En el marco de esta rememoración miles de familias en situación vulnerable al frente y agrupaciones revolucionarias consientes del marco necropolítico salieron a marchar para alzar la voz, llenando el centro de la ciudad de Guadalajara con mantas, lonas y células de búsqueda de victimas por la desaparición forzada. Cada alma presente cargó con la imagen tangible de lo invisible, de lo que está pero no puede apreciar, abrazar y besar. Una ausencia emocionalmente inconcebible difícil de hacer una lectura como espectador.

El punto de reunión ocurrió en la mañana en la Glorieta de los Desaparecidxs, anteriormente Niños Héroes, sitio apropiado por la familias buscadoras como recordatorio al gobierno local de la responsabilidad de localizar a cada uno y una con vida, porque ¡vivos se los llevaron, vivos lo queremos! En el trascurso de la odisea a los ojos de los transeúntes tanto de los ciclistas de la vía recreativa pasó la oleada de masas vociferando la localización de la mitad de su corazón arrancado por falsas promesas de trabajo, mano de obra podrida que recluta la labor de la delincuencia a la vista de un Estado indolente pintado de naranja a las ordenes del gobernador Pablo Lemús Navarro, sus guarros y todos sus aparatos de control.

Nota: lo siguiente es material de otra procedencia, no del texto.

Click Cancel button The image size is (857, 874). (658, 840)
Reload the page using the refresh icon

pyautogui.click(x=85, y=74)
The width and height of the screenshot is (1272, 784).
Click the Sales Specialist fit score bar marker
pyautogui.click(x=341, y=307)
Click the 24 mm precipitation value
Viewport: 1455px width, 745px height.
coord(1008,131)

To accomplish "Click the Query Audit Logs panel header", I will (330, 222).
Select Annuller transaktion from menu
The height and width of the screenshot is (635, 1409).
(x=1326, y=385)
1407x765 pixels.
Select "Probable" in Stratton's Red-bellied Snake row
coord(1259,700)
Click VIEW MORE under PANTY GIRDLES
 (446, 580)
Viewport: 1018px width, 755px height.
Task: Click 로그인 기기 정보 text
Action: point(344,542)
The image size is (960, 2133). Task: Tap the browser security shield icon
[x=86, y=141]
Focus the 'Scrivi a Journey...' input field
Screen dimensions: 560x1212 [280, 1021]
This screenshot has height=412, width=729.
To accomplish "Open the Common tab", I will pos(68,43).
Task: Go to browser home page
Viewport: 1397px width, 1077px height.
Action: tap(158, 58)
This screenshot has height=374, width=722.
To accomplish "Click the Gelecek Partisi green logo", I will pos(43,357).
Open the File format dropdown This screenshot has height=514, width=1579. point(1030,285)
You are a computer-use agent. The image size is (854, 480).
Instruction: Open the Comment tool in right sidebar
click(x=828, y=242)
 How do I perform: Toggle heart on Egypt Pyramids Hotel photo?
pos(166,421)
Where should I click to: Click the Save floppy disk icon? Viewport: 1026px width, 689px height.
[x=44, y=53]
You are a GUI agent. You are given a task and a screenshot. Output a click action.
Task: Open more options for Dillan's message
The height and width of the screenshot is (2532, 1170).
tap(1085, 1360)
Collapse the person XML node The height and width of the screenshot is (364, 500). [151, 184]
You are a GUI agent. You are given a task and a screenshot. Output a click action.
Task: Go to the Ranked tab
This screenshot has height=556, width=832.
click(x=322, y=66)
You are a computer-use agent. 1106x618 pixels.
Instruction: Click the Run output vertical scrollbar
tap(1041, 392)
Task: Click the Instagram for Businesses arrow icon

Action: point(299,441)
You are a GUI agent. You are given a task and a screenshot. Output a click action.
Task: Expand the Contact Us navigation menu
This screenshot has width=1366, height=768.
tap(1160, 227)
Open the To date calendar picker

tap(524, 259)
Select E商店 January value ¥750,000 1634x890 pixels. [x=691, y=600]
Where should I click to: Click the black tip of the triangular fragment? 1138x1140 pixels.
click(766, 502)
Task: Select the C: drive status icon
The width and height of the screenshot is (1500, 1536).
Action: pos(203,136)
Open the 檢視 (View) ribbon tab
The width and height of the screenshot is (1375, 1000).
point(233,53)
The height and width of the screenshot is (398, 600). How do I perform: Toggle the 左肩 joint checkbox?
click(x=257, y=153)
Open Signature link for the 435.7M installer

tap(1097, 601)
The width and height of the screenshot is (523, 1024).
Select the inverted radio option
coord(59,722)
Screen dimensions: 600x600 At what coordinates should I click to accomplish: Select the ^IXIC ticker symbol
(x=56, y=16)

El contingente culminó en Palacio de Gobierno donde nadie salió a recibirlos y a recibirlas durante sus pronunciamientos tanto testimonios, así como tantas veces fiscalía no da resultados ni respuestas. Recordemos que Jalisco es el estado con más desaparecidxs, la cifra ya hasta duele que remarcarla pecaría en la lógica de una realidad alterada con los números porque a diario alguien ya no regresó a casa. Sabemos con certeza los responsables de la problemática, la estructura y los cimientos de la indolencia. Sin embargo, no habrá cielo, mar y tierra; luz y esperanza que detenga la búsqueda. La lucha de los familiares buscadores y buscadoras es nuestra lucha porque no sabemos con certeza cuando será nuestro momento. Siempre con el lado de la justicia social y con la conciencia de nuestra realidad material.